■ TASK REQUIREMENTS
Copy, from the material below, every line in which the word "screenshot" can be found.

■ TASK INPUTS

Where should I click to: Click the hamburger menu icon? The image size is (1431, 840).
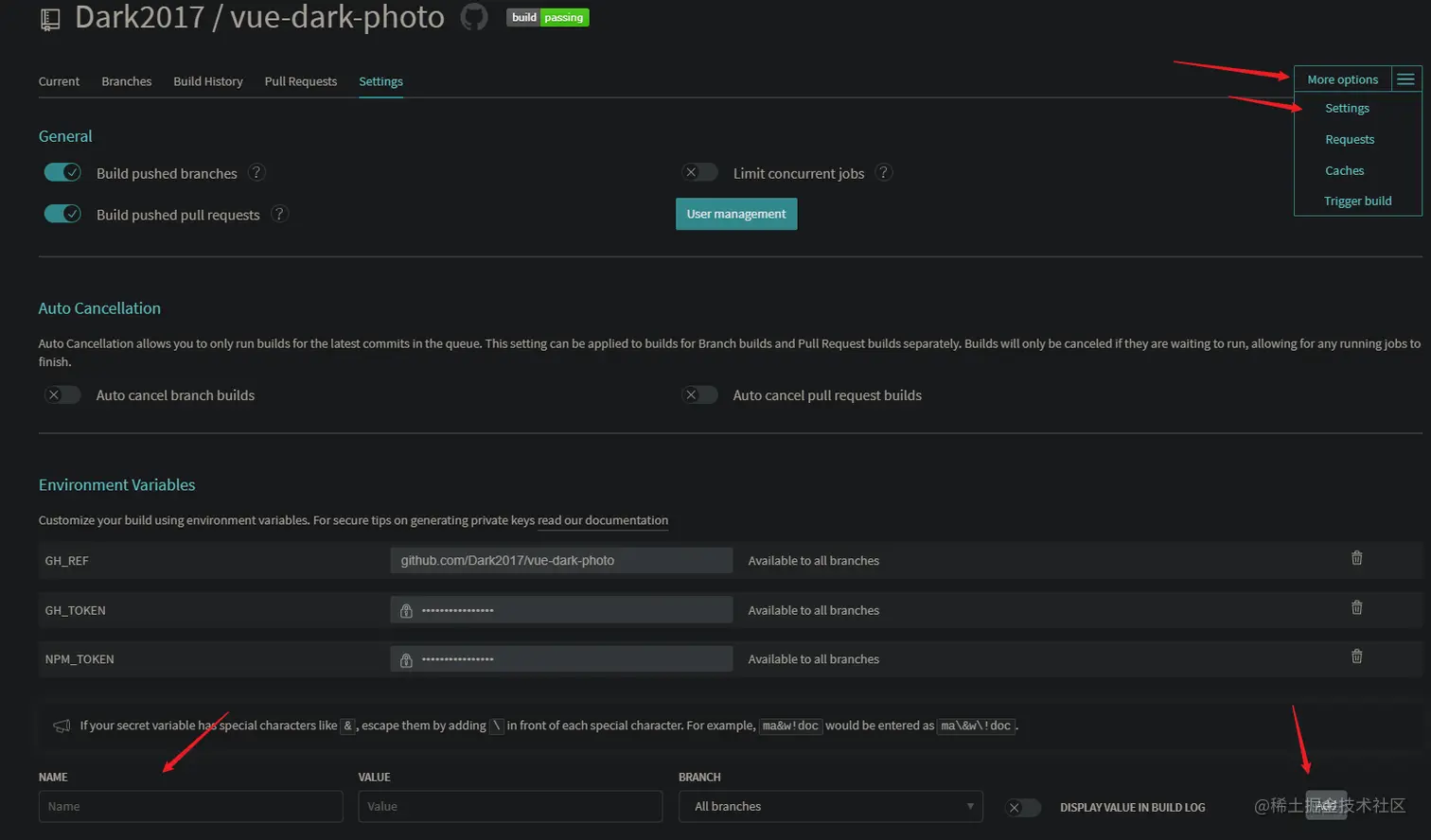[x=1405, y=79]
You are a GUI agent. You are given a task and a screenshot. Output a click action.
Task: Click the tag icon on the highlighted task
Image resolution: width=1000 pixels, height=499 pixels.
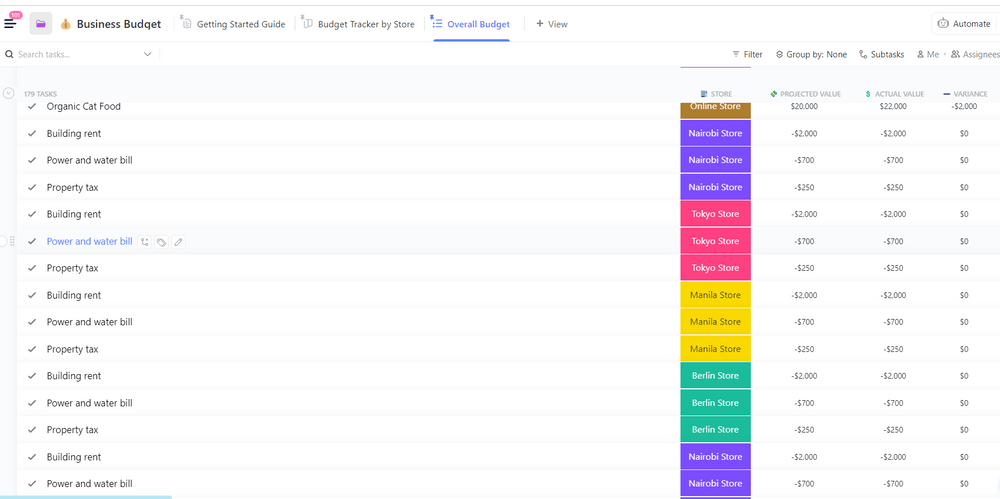(161, 242)
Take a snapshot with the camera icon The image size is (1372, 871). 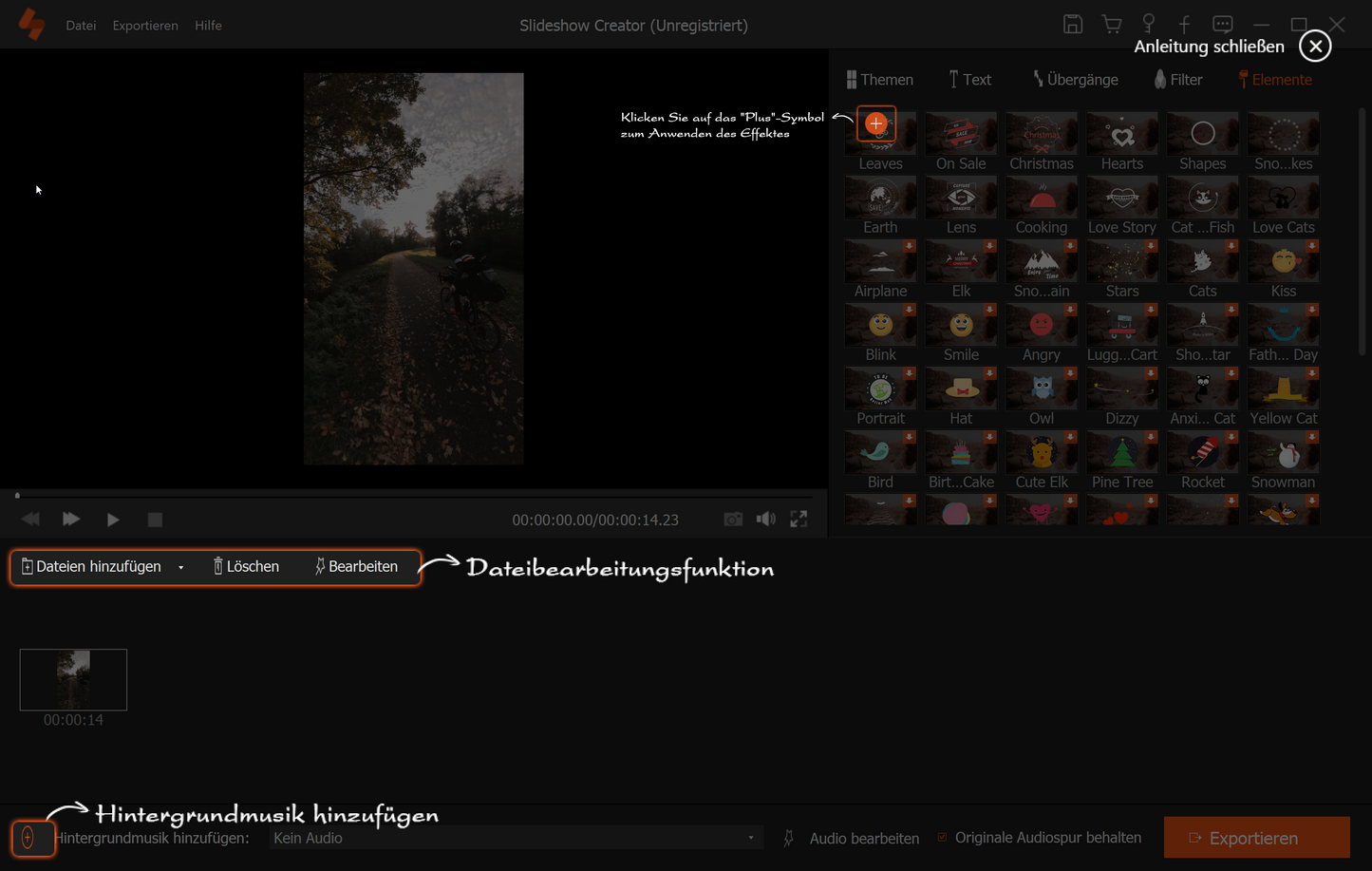coord(733,520)
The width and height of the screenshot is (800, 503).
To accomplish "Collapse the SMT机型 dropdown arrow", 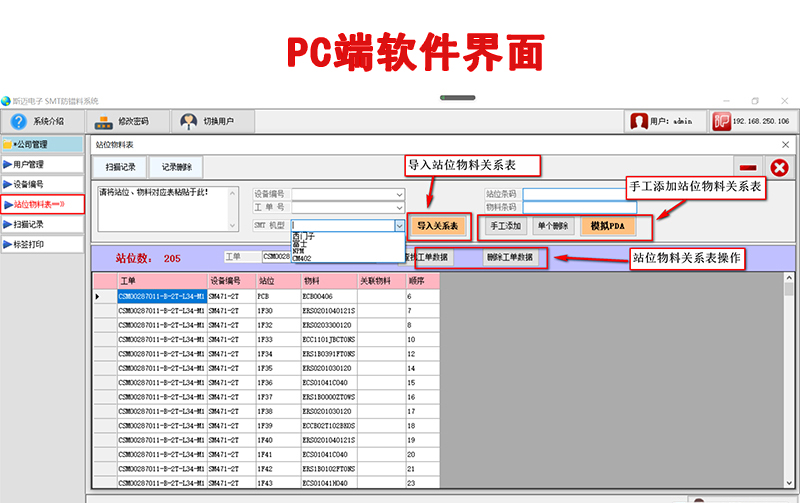I will click(x=400, y=226).
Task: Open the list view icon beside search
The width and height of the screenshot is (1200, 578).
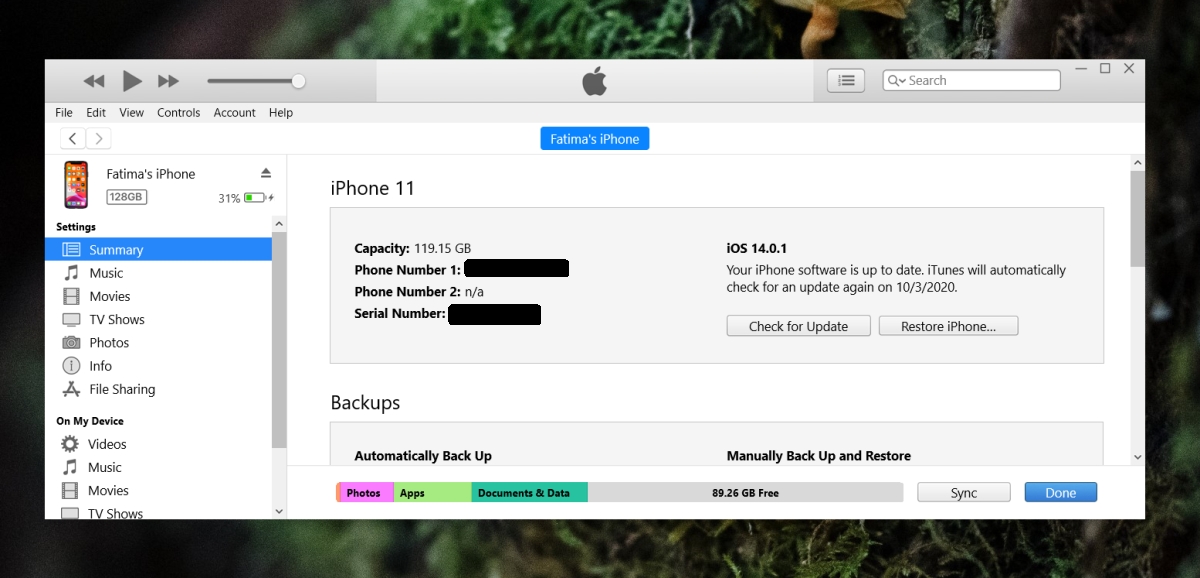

■ RESPONSE
You are a GUI agent. You are given a task and a screenshot. Output a click action.
The width and height of the screenshot is (800, 503).
The width and height of the screenshot is (1200, 578).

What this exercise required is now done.